(Your task)
Please copy the passage on Nlk in mature osteoblasts word for word, from "Conditional Inactivation of" up to and including "osteoblasts (Table 5).".

(Excerpt to read)
----

Conditional Inactivation of Nlk in Mature Osteoblasts

For the conditional deletion of Nlk in mature osteoblasts, Bglap-Cre+/−;NlkloxP/loxP were mated with NlkloxP/loxP mice to create Bglap-Cre;NlkΔ/Δ as an experimental group and NlkloxP/loxP as littermate controls. Bglap-Cre;NlkΔ/Δ conditional null mice appeared visually normal, had normal weight (not shown) and their femoral length was not affected (Table 5). μCT of trabecular and cortical bone of 1, 3 and 6 month old mice of both sexes did not reveal any differences between Bglap-Cre;NlkΔ/Δ mice and littermate controls, indicating that Nlk is dispensable for the function of mature osteoblasts (Table 5).

Table 5.

Femoral microarchitecture assessed by μCT of 1, 3 and 6 month old Bglap-Cre;NlkΔ/Δ conditional null mice and NlkloxP/loxP littermate controls.

----

(Records supplied)

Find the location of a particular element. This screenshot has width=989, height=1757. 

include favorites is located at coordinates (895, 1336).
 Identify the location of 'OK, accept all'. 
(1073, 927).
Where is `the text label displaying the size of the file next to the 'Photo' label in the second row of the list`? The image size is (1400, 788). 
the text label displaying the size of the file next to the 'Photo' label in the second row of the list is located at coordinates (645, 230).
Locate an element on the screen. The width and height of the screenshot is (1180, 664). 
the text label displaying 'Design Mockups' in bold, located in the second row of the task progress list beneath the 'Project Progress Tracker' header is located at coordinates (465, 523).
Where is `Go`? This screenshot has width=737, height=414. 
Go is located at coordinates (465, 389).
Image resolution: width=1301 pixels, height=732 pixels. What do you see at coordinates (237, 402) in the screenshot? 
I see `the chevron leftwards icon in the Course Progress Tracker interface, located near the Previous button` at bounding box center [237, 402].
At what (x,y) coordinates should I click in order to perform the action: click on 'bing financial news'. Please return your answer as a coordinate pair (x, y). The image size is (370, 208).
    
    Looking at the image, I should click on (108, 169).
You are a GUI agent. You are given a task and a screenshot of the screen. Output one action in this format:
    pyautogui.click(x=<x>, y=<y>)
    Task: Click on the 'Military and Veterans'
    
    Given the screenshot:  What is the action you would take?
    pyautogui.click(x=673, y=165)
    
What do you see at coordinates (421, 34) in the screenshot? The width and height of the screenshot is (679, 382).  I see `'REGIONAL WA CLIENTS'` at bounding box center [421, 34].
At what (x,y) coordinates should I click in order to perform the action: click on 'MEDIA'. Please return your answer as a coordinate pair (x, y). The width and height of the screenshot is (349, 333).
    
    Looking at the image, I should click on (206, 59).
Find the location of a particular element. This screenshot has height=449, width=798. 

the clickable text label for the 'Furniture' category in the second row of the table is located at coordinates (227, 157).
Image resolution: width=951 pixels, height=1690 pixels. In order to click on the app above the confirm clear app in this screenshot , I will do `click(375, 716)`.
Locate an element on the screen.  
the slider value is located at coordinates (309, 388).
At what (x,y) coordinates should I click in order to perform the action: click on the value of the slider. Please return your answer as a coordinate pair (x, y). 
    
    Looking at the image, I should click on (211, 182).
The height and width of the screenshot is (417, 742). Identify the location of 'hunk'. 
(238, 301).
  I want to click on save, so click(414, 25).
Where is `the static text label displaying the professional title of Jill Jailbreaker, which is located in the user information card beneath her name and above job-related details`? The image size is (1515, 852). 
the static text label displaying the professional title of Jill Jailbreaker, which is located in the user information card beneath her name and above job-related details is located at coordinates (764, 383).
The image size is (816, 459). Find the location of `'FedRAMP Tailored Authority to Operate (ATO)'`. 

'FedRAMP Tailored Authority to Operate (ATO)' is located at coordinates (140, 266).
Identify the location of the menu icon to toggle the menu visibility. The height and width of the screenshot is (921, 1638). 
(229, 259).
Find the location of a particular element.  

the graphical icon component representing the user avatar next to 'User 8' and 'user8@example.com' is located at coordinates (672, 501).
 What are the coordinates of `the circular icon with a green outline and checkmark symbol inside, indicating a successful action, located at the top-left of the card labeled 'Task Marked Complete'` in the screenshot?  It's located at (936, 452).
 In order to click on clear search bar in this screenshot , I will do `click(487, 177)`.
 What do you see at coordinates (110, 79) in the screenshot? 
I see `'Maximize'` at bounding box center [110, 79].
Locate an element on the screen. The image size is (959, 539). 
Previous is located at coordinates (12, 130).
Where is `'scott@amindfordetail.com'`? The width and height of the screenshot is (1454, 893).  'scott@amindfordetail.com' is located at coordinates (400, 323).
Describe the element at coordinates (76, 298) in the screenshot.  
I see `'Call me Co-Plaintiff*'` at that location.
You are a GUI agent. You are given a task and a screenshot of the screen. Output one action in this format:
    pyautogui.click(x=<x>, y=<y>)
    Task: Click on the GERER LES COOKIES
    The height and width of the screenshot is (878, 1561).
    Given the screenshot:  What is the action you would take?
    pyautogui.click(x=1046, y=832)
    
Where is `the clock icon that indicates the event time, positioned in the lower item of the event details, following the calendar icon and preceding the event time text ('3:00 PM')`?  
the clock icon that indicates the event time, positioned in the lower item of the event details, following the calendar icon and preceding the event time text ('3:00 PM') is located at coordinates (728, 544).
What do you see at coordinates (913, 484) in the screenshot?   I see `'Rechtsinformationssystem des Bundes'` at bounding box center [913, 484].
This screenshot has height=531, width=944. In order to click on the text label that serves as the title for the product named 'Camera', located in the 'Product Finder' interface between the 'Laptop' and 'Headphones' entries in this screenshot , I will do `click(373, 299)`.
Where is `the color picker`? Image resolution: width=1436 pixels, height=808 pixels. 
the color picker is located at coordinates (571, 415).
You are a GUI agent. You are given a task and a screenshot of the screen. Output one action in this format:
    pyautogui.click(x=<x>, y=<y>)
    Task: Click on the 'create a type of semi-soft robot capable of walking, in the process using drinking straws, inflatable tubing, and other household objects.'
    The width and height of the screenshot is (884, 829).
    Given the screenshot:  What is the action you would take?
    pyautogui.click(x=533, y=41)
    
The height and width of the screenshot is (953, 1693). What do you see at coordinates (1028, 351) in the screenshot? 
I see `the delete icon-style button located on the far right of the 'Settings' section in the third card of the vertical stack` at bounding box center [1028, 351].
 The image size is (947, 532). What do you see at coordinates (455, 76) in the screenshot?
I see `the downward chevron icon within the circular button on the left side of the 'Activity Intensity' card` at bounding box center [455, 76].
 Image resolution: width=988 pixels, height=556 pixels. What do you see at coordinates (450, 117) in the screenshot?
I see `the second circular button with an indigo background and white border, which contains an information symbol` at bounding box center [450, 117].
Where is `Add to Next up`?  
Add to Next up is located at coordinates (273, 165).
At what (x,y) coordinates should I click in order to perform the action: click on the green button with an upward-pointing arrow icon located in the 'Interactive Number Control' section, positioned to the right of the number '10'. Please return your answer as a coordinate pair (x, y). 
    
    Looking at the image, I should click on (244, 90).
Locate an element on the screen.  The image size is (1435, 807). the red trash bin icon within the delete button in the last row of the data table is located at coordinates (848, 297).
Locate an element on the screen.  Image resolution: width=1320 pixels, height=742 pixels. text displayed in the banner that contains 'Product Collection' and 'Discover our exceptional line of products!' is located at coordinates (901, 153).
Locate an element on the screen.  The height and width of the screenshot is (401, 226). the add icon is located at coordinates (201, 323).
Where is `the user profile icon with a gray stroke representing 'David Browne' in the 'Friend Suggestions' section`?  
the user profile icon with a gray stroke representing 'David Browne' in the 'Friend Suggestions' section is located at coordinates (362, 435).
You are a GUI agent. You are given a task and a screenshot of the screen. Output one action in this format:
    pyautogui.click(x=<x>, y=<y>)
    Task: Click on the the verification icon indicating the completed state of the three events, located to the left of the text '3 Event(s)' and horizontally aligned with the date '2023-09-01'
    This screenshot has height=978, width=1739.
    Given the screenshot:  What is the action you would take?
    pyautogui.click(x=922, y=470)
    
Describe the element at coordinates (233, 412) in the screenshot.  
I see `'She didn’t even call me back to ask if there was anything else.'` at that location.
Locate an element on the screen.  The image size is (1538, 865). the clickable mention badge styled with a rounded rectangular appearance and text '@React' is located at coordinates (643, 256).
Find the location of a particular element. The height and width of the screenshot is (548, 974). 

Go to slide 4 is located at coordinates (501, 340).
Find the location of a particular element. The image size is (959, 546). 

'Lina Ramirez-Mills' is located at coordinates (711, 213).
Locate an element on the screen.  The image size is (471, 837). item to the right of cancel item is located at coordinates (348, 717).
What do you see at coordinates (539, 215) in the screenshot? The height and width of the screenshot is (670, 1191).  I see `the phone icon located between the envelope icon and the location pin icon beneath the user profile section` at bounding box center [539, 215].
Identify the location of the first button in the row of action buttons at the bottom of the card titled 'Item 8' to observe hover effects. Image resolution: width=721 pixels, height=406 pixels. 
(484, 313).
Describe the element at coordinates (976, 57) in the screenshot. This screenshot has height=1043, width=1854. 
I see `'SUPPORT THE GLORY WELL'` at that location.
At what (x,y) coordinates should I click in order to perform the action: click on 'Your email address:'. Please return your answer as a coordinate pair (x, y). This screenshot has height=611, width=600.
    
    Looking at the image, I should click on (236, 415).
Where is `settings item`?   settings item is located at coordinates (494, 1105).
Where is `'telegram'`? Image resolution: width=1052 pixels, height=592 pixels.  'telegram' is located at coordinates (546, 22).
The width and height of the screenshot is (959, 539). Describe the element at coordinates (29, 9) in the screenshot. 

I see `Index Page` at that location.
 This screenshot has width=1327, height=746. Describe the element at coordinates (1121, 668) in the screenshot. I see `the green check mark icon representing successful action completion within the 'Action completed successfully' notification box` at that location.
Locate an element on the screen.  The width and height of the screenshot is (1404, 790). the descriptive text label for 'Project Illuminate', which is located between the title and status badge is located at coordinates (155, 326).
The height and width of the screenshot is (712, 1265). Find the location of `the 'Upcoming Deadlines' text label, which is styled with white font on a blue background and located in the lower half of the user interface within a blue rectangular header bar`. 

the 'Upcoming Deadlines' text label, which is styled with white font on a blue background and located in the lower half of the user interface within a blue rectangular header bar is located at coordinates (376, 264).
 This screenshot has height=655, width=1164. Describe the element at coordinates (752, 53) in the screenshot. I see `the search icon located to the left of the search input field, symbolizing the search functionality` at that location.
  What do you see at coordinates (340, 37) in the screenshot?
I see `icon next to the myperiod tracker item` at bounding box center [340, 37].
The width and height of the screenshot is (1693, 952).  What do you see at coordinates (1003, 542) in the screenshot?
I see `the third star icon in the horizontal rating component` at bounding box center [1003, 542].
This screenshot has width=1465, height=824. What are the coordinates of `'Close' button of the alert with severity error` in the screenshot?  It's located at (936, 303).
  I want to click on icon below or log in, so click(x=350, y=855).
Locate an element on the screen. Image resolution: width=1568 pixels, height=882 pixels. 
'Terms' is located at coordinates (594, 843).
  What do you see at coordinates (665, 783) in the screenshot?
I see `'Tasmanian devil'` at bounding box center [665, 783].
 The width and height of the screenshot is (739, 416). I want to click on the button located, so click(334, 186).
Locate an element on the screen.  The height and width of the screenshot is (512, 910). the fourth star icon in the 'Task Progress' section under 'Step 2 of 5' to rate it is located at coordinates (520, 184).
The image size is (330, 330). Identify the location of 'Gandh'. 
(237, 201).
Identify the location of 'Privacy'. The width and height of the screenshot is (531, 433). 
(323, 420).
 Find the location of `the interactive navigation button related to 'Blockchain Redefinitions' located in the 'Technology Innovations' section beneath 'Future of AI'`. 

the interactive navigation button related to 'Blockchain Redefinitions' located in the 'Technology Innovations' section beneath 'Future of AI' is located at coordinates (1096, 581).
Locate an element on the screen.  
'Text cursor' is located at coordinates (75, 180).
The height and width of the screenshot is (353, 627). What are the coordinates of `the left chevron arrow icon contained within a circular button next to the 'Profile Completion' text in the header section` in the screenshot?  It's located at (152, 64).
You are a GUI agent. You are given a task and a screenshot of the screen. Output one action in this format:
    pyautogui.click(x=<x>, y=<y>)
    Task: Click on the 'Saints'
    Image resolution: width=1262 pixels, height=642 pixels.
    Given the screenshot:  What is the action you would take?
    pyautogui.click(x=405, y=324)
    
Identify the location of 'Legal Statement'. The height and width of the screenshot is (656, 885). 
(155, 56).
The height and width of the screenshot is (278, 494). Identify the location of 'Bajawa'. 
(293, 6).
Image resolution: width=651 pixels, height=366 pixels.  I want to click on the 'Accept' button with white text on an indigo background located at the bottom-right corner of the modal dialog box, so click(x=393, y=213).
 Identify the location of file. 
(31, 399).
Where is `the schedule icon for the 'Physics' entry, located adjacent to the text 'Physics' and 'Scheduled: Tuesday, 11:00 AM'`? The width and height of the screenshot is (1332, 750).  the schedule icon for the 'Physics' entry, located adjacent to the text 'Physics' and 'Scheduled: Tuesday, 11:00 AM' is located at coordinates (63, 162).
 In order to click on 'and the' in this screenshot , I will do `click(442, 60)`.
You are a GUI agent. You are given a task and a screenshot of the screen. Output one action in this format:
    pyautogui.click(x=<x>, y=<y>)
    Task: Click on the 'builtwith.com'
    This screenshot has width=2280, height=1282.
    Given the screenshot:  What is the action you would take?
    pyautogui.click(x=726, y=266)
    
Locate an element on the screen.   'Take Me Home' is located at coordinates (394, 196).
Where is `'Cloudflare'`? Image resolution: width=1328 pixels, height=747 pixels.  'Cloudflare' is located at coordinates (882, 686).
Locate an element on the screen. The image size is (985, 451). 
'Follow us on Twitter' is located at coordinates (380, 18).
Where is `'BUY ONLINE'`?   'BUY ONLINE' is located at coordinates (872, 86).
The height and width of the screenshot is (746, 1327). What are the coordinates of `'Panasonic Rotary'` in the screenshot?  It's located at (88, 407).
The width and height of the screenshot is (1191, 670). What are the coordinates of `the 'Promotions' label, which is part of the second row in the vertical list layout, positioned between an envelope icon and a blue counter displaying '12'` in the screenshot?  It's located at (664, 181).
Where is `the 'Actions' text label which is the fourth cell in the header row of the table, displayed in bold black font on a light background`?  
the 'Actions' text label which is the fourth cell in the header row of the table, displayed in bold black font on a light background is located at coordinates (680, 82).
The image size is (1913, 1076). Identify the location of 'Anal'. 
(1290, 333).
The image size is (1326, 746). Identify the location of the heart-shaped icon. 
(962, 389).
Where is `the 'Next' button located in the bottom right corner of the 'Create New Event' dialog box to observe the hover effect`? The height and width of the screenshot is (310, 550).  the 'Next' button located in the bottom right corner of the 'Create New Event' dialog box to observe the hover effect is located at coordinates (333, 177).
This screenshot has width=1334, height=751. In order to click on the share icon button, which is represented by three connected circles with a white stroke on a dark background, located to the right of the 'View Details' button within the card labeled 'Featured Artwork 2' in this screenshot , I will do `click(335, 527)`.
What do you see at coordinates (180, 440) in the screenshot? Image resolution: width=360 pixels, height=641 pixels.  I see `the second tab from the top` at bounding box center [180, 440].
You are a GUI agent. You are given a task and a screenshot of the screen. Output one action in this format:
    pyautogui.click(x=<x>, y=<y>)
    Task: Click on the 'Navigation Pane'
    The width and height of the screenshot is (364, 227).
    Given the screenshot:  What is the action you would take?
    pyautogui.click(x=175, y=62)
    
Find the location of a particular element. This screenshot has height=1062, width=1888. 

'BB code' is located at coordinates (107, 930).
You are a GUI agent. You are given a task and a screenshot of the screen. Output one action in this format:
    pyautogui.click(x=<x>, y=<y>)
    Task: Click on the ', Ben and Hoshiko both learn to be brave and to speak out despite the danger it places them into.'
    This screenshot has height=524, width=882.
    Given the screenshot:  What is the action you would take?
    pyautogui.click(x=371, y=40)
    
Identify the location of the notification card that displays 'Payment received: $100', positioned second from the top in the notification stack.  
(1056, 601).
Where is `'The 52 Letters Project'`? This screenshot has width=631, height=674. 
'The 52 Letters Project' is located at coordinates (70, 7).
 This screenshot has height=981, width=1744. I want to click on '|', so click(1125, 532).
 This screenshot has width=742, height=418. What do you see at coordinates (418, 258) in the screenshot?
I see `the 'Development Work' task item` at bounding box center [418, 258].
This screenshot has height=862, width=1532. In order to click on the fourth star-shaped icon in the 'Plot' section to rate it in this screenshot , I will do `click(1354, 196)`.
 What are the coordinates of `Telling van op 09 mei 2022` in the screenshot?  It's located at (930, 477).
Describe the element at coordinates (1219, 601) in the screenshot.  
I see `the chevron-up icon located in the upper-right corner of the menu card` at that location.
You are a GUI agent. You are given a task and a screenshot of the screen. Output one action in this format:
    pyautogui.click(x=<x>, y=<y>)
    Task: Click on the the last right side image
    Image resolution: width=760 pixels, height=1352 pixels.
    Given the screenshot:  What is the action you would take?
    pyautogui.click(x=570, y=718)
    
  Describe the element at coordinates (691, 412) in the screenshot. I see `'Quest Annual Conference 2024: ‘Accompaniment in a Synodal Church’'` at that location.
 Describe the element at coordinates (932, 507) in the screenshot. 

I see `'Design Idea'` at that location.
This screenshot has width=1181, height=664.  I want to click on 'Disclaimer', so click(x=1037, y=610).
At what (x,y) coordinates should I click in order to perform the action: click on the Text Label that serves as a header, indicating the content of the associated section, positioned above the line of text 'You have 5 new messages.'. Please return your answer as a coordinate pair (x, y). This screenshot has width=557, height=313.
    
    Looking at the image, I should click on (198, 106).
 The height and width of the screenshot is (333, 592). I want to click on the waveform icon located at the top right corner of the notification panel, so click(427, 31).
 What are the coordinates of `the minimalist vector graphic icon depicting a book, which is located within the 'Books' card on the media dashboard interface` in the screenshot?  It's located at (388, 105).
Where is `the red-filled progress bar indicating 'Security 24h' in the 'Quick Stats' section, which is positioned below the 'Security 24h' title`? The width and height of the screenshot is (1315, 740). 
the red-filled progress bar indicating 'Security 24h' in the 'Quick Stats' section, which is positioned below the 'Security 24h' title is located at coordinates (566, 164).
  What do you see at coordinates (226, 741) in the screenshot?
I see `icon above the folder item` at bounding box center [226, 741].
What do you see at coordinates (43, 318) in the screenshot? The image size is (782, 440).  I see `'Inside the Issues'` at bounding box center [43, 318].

----

(Exercise answer)
Conditional Inactivation of Nlk in Mature Osteoblasts

For the conditional deletion of Nlk in mature osteoblasts, Bglap-Cre+/−;NlkloxP/loxP were mated with NlkloxP/loxP mice to create Bglap-Cre;NlkΔ/Δ as an experimental group and NlkloxP/loxP as littermate controls. Bglap-Cre;NlkΔ/Δ conditional null mice appeared visually normal, had normal weight (not shown) and their femoral length was not affected (Table 5). μCT of trabecular and cortical bone of 1, 3 and 6 month old mice of both sexes did not reveal any differences between Bglap-Cre;NlkΔ/Δ mice and littermate controls, indicating that Nlk is dispensable for the function of mature osteoblasts (Table 5).